While David Beckham is a popular reference point, Mahendra Singh Dhoni’s recent Mohawk hairdo has takers too, say the hair dressers at Ole. “We mostly have boys in the age-group of 16-25 coming in for these styles,” says Vidyadharan.

However, those like Alok and his friends — Aslam with his centre spike and Aju who carries his natural big hair with pride — assert imitation is not for them. “It must be the younger kids who go to salons with pictures,” they say. “For us it is about finding what suits us. It is our style. We want others to follow us not the other way around,” says Aslam. They assert their popularity has grown ever since their hair grew character. Facebook followers are swelling and youngsters look at them in awe, they insist. “May be older people have reservations. But among smaller kids we are celebrities,” adds Aslam. They mostly love the attention. “You may feel a bit weird when you are alone and stared at, but if we are together we enjoy the attention,” adds Aslam.

Ambika says exposure has closed the gap between a boy in the metro and in a small town. “These boys show they are with it. It shows their level of confidence. Most parents are open to their experiments.”

However, the attention these young men garner come at a price. Most invest considerable time and care on their hair. “I devote about an hour to my hair every day. Just consider the time to dry it,” says Akhin. Seventeen-year-old student Shyam who shows off his emo hairdo on Facebook says, “I apply egg white and scrub my hair to set it the right way,” says Shyam.

Worth the effort

Hip hairdo is a failed idea without a trusted hairdresser. “We go to the same place to get our hair cut,” adds Alok. There are nitty-gritties to be handled. Aslam points out, “The hair always has to be of certain length, not an inch long or short.”

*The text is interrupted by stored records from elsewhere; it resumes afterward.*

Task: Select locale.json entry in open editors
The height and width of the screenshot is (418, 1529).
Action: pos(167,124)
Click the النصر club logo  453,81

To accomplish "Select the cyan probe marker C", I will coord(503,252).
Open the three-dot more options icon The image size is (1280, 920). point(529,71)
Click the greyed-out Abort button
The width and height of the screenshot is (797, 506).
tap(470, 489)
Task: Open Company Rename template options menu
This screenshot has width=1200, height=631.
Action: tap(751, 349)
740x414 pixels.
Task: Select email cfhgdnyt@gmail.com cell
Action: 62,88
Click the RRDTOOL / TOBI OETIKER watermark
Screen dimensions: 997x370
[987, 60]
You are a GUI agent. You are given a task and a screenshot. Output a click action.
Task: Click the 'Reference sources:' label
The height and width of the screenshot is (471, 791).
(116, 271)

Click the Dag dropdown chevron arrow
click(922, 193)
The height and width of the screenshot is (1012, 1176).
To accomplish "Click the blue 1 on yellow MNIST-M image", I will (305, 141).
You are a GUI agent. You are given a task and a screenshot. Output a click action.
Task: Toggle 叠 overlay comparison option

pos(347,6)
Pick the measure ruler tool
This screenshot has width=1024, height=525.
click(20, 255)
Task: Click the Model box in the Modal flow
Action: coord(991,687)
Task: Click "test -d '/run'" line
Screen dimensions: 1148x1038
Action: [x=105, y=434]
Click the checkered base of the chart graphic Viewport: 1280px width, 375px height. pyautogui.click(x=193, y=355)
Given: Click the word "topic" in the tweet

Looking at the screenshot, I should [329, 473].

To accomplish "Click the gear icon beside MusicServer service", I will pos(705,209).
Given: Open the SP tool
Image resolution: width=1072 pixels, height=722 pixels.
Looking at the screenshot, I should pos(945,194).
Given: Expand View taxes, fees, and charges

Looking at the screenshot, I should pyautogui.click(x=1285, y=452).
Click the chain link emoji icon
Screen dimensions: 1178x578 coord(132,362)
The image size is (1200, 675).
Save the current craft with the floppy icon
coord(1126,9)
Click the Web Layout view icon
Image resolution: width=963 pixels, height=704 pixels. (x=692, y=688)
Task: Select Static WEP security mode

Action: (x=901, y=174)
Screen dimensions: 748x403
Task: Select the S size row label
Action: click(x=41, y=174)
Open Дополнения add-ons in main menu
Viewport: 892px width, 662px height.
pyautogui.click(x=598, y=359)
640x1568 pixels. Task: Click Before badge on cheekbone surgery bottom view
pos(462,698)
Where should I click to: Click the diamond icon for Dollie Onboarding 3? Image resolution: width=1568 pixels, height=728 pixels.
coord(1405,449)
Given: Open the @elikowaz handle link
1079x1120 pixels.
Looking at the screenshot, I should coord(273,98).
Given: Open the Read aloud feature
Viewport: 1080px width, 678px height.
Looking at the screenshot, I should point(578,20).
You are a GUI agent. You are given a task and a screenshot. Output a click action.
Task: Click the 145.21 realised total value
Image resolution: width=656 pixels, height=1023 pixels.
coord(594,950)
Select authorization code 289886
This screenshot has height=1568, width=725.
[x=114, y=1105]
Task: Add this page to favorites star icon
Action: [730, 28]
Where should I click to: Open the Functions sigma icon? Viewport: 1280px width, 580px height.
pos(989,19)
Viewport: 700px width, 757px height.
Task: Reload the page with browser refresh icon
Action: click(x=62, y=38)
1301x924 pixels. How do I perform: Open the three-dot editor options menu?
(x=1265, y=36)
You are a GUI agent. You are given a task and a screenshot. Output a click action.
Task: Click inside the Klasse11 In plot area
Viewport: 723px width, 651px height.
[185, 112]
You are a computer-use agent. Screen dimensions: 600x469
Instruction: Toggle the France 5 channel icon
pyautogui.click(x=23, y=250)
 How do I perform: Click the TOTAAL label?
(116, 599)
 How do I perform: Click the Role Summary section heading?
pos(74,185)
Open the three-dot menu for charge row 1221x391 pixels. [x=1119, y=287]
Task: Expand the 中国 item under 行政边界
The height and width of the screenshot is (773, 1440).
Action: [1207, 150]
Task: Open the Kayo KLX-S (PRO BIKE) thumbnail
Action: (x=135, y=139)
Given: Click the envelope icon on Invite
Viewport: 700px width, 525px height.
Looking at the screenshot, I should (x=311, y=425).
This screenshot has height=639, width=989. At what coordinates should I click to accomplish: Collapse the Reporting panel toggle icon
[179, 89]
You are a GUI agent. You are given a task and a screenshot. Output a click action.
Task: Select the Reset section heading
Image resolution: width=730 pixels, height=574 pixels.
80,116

“Most of them visit us twice a month. A normal spike lasts only for 15 days,” pitches in hairdresser Vidyadharan. He points out that quirky hairdo come in the way in schools that do not encourage fashion. The boys apparently have worked their way around the problem. “They cut it in such a way that it appears like a normal cut in school and they get the spike on when out of campus,” says Vidyadharan. Aslam’s draws a blank when questioned on the possibility of a job environment that does not allow fancy hair-cuts. Some young companies are lenient on hairdos, he says. Alok pitches in, “I want to be an entrepreneur so that I can be myself.”

However, from all the fluff, T. Muraleedharan, an English teacher who works at a college in Thrissur and who has published papers on masculinity, draws important observations.

“What I see is a re-definition of the masculine appearance in Kerala. Trends like low-waist jeans would have been unthinkable some time ago. It is the men who are experimenting. Exposure is such that international fashion is reflected here,” he says.

He also adds while hair trends of the 1960s and 70s were accompanied by radical thinking, nothing of that sort is visible now. “It is flashy and a fad,” he says. Alok sums it up. “We are not doing anybody any harm. We are well-educated, well-behaved boys.”